Reproduce the data between the line containing "coordinates (620, 445)." and the line containing "menu-item-price: 36,000 원 is", with both of those lines included.

* _Provided data_
____

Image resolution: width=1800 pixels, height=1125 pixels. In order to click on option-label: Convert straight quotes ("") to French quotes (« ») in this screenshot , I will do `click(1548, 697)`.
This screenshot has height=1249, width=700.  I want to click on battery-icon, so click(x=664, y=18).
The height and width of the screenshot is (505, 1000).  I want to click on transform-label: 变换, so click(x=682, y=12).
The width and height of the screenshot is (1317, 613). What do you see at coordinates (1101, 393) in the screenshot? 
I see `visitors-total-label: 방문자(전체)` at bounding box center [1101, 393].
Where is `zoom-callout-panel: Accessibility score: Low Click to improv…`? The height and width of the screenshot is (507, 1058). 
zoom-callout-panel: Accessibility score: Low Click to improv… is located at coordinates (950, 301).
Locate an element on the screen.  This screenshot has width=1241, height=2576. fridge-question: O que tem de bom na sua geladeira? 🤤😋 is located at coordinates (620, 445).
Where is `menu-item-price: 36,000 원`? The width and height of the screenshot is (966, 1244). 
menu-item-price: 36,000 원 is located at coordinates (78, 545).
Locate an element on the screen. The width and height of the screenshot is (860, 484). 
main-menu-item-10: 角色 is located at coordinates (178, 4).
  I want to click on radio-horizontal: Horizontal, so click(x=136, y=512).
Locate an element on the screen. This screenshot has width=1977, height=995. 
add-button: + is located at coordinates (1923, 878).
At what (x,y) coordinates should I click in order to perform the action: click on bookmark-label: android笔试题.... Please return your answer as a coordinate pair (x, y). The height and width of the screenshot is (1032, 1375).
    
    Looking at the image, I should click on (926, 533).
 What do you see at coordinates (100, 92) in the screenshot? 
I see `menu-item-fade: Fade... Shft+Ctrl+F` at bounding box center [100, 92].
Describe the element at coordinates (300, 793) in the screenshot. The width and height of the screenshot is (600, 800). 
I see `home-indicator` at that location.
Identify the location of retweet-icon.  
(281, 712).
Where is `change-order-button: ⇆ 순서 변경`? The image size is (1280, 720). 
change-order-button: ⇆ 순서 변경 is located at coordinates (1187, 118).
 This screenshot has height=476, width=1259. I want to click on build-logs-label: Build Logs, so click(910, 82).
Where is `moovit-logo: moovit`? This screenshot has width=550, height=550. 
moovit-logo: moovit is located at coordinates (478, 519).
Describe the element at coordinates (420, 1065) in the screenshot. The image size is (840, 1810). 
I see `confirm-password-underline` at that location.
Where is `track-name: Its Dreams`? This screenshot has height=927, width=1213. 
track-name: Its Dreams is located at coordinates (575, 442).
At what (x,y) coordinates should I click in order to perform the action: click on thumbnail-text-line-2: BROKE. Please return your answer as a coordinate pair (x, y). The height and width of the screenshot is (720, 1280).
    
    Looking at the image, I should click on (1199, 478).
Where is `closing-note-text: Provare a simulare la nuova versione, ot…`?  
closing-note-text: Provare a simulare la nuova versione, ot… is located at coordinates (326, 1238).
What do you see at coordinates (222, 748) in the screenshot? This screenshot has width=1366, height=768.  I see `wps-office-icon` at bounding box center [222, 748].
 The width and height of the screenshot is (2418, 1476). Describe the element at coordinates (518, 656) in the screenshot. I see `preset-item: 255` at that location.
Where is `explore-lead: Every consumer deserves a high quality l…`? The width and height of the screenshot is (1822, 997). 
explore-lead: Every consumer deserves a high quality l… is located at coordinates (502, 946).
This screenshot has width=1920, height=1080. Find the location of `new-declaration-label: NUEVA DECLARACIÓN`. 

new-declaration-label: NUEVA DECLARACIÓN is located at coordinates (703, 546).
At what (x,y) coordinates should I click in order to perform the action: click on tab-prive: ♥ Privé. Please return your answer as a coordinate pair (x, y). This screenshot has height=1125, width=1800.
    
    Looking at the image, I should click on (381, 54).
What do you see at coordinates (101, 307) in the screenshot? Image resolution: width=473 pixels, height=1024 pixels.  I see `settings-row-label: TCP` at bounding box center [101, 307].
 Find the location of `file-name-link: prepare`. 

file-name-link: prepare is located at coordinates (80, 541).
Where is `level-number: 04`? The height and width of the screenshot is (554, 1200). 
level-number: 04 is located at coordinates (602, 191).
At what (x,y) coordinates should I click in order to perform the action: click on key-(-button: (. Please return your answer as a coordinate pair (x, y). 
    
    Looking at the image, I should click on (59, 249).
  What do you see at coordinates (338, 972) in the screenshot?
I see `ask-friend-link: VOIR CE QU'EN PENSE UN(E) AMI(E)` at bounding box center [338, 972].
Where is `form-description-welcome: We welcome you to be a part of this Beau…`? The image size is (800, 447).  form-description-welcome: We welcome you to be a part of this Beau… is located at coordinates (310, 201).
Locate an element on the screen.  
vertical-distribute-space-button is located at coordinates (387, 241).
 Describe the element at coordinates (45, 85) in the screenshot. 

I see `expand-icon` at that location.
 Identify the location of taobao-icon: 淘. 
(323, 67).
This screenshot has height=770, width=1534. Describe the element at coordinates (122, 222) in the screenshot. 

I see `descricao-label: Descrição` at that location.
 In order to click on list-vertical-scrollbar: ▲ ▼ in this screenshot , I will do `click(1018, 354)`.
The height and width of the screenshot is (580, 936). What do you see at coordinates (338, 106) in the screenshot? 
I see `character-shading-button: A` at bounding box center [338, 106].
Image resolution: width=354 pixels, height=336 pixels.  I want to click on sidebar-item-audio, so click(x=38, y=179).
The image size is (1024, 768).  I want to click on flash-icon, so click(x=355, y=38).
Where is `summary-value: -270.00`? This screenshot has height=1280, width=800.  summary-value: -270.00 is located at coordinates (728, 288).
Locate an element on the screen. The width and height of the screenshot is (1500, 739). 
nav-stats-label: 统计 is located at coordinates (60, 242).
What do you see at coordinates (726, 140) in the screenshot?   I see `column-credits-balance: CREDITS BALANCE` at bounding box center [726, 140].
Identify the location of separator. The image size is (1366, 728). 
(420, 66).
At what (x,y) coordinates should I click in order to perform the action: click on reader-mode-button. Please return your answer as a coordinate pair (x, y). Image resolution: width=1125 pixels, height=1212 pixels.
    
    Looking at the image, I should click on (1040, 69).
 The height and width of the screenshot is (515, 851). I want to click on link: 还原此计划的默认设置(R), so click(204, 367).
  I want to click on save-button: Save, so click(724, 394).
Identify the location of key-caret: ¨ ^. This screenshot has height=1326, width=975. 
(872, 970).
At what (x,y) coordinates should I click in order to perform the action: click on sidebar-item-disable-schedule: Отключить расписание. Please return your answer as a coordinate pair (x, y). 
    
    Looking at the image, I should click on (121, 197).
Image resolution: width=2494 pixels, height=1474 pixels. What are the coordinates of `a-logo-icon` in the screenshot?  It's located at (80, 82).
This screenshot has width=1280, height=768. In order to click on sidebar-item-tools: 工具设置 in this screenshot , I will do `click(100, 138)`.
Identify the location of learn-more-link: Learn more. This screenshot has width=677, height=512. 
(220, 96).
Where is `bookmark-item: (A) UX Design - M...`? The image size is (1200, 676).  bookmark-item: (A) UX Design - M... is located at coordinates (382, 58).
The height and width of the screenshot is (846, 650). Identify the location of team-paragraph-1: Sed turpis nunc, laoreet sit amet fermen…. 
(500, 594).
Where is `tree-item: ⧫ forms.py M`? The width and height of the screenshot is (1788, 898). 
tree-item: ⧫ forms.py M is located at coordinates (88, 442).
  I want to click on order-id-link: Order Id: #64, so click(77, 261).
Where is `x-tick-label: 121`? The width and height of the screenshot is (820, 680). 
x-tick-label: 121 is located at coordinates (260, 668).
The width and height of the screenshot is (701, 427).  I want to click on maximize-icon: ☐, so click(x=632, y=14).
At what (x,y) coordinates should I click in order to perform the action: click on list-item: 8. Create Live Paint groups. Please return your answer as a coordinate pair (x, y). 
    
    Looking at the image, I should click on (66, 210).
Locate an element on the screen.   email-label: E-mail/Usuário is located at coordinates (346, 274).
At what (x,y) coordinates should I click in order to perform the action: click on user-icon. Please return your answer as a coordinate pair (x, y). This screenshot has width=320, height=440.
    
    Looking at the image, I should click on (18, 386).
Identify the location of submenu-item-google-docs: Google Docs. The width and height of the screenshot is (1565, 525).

____

* _Response to this exercise_
Locate an element on the screen.  This screenshot has width=1241, height=2576. fridge-question: O que tem de bom na sua geladeira? 🤤😋 is located at coordinates (620, 445).
Where is `menu-item-price: 36,000 원`? The width and height of the screenshot is (966, 1244). 
menu-item-price: 36,000 원 is located at coordinates (78, 545).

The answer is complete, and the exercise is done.